MK-1903

MK-1903 is an orally active full agonist of GPR109a/HCAR2, with an EC₅₀ of 12.9 nM. MK-1903 activates antilipolytic and vasodilatory pathways, reduces plasma free fatty acid levels, and induces skin flushing. MK-1903 stimulates the expression of HCAR2 protein and regulates the inflammatory response of microglia. MK-1903 prevents the enhanced firing activity of spinal nociceptive neurons. MK-1903 triggers the release of MMP-9 and the formation of NET. MK-1903 can be used in the research of dyslipidemia and neuroinflammation-based central nervous system diseases^[1][2][3]. In Vitro:MK-1903 (0.25-4 μM; 24 h) does not alter the viability of primary rat microglia, and can partially inhibit LPS (HY-D1056)-induced cytotoxicity in these cells^[2].
MK-1903 (1 μM; 24 h) upregulates HCAR2 protein expression in primary rat microglia, and this effect is enhanced when the cells are subsequently treated with LPS^[2].
MK-1903 (1 μM; 24 h) inhibits LPS-induced morphological activation of primary rat microglia, but induces an activated morphology in microglia when used alone^[2].
MK-1903 (1 μM; 24 h) inhibits the LPS-induced upregulation of pro-inflammatory markers (COX-2, IL-1β) and restores the protein expression of the anti-inflammatory factor IL-10 in primary rat microglia^[2].
MK-1903 (1 μM; 24 h) alone increases extracellular IL-10 levels in primary rat microglia, without altering the LPS-induced reduction in extracellular IL-10 levels in these cells^[2].
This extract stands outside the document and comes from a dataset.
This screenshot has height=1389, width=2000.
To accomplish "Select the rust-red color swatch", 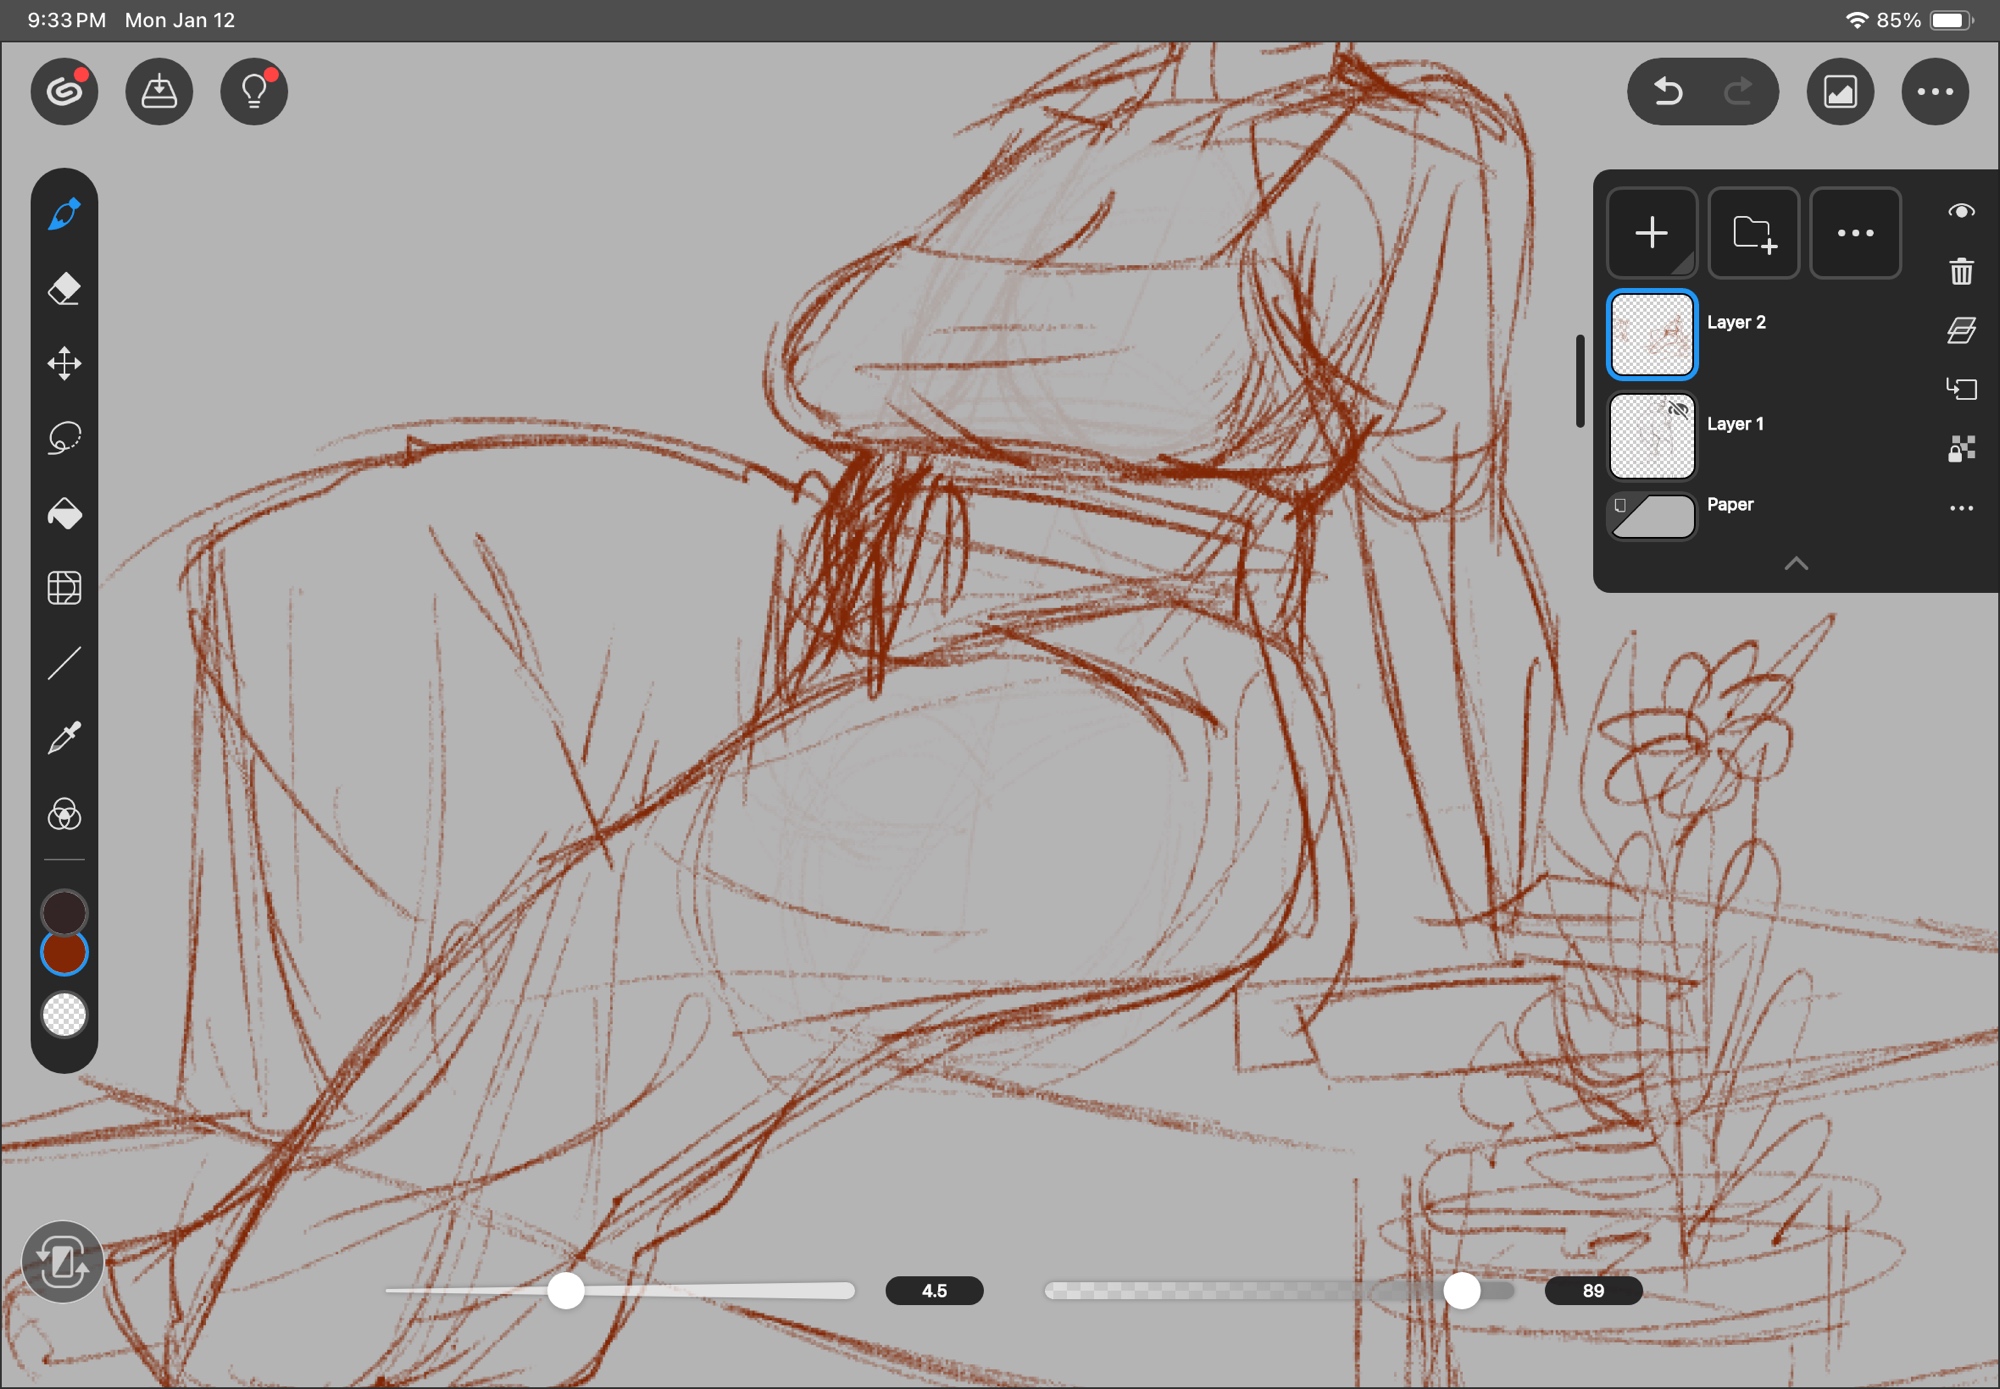I will pos(64,953).
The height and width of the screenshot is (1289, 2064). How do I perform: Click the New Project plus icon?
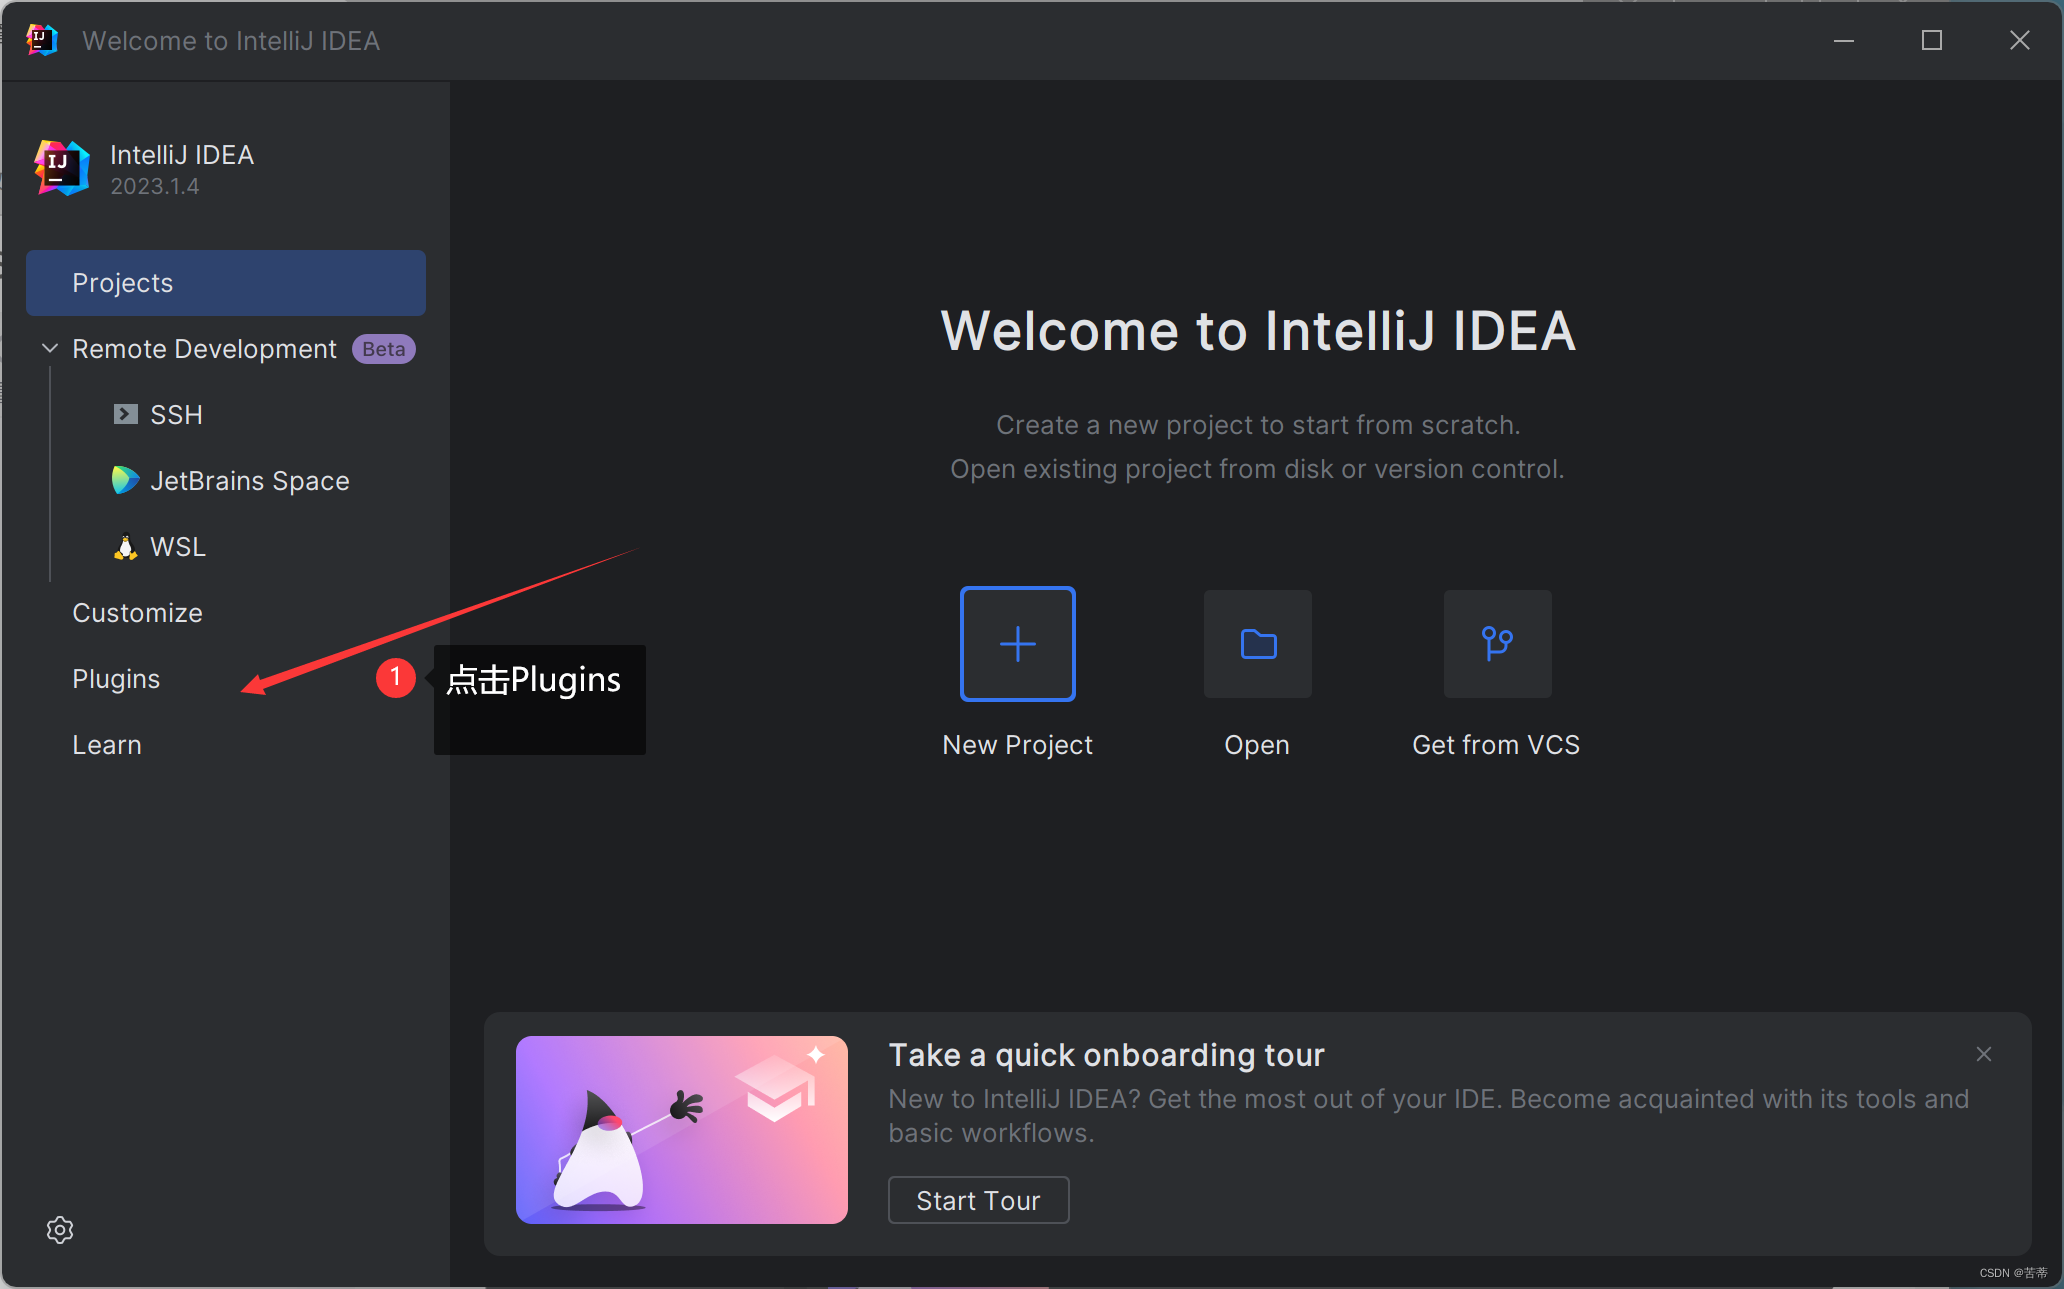tap(1017, 644)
MK-1903 (1 μM; 24 h) inhibits FKN-induced pro-inflammatory gene expression in mouse BV-2 microglial cells, and upregulates the expression of anti-inflammatory marker genes in these cells when applied alone^[2].
MK-1903 (0.1-10 μM; 10 min) induces the release of MMP-9 from bovine polymorphonuclear leukocytes (PMN)^[3].
MK-1903 (10 μM; 30 min) has no effect on the expression of CD11b or CD47 on the surface of bovine polymorphonuclear neutrophils (PMN)^[3].
MK-1903 (1-10 μM; 60 min) induces the formation of neutrophil extracellular traps (NETs) in bovine polymorphonuclear neutrophils (PMNs), and the NETs colocalize with citrullinated histone H4^[3].
MK-1903 (0.1-10 μM; 2 h) does not induce apoptosis or cell death in bovine polymorphonuclear neutrophils (PMN)^[3]. In Vivo:MK-1903 (0.001-100 mg/kg; p.o.; single dose) produces a dose-dependent, sustained reduction in plasma free fatty acids in fasted male Sprague-Dawley rats^[1].
MK-1903 (1-100 mg/kg; p.o.; single dose) induces a dose-dependent flushing response in anesthetized male C57BL/6 mice, with a ~30% peak increase in ear cutaneous blood flow at the 100 mg/kg oral dose^[1].
MK-1903 (2.62 nmol/5 μL; spinal; single dose) prevents fractalkine-induced spinal nociceptive specific neuron hyperexcitability in healthy male Wistar rats, with no significant changes in NS neuron activity relative to baseline observed post-treatment^[2].